Illinois Supreme Court denies Chicago police union request to destroy misconduct records
While Illinois law explicitly states union contracts trump all other state laws, the Illinois Supreme Court ruled a police contract allowing the destruction of disciplinarily records defies public policy and cannot be enforced.
The Illinois Supreme Court issued an opinion June 18 denying a police union request to destroy police disciplinary records five years after the date of the incident or discovery of the incident.
The Fraternal Order of Police argued its collective bargaining agreement with the City of Chicago requires the destruction of records, despite state law to the contrary. The court disagreed.
The ruling helps provide much needed transparency in a city that has been rocked with police misconduct scandals in the past, and during nationwide calls for police reform.
The union contract between the city and the Fraternal Order of Police has inhibited public knowledge and investigation of police misconduct for decades.
Baked into section 8.4 of the contract is the following provision:
All disciplinary investigation files, disciplinary history card entries, IPRA and IAD disciplinary records, and any other disciplinary record or summary of such record other than records related to Police Board cases, will be destroyed five (5) years after the date of the incident or the date upon which the violation is discovered, whichever is longer…
This section effectively allowed the union to hide police misconduct once five years passed. Not only were such files unobtainable by the public, but they also were no longer accessible in subsequent internal investigations of officer misconduct.
But on June 18, the Illinois Supreme Court ruled the enforcement of section 8.4 defies state law establishing “a well-defined public policy favoring the proper retention of important public records for access by the public.”

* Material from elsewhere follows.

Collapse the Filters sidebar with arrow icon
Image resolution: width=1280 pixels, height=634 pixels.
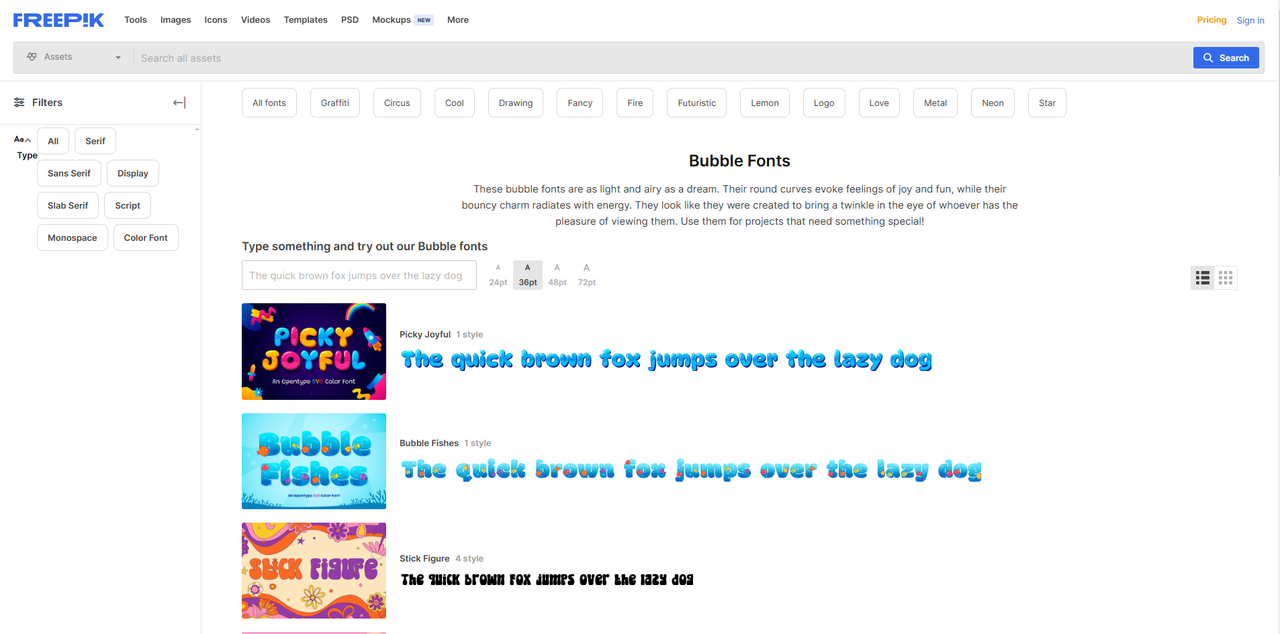tap(179, 102)
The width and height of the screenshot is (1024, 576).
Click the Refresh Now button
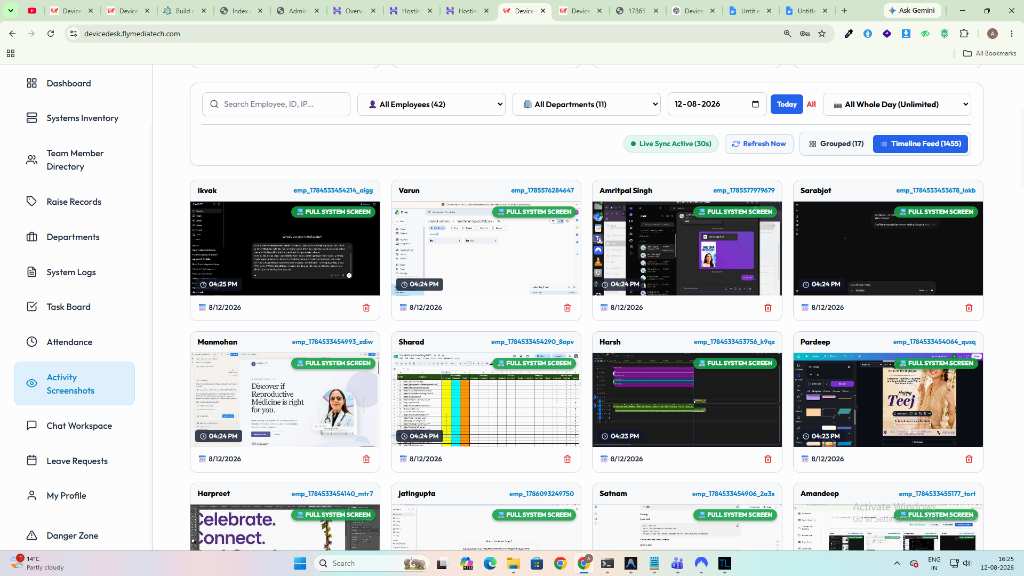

Specifically, the court held the provision in 8.4 is trumped by the state’s Local Records Act, which prohibits the destruction of public records.
And that means the union can no longer hide police misconduct once five years have passed.
In addition to championing transparency, the court’s decision strikes a blow to Illinois’ collective bargaining laws. The Illinois Public Labor Relations Act states the following:
(b) Except as provided in subsection (a) above, any collective bargaining contract between a public employer and a labor organization executed pursuant to this Act shall supersede any contrary statutes, charters, ordinances, rules or regulations relating to wages, hours and conditions of employment and employment relations adopted by the public employer or its agents.
After citing this section, the court went on to hold that union contracts, and arbitration awards based on those contracts, cannot trump state law where a “public policy exception” exists.
The court repeated precedent that it “will not enforce a collective-bargaining agreement that is repugnant to established norms of public policy.”
In his dissent from the majority opinion, Justice Thomas L. Kilbride noted the state’s labor laws establish a “‘well-defined and dominant’ public policy” favoring collective bargaining and the enforcement of arbitration awards.
In other words, the court was deciding between competing public policies: the non-destruction of public records versus the enforcement of collective bargaining agreements and arbitration awards.
And the court chose public interest over enforcement of those union contract provisions.
While the Illinois Supreme Court did not explicitly overrule the Illinois statutory provision allowing collective bargaining agreements to trump state law, this decision certainly undermines its effect.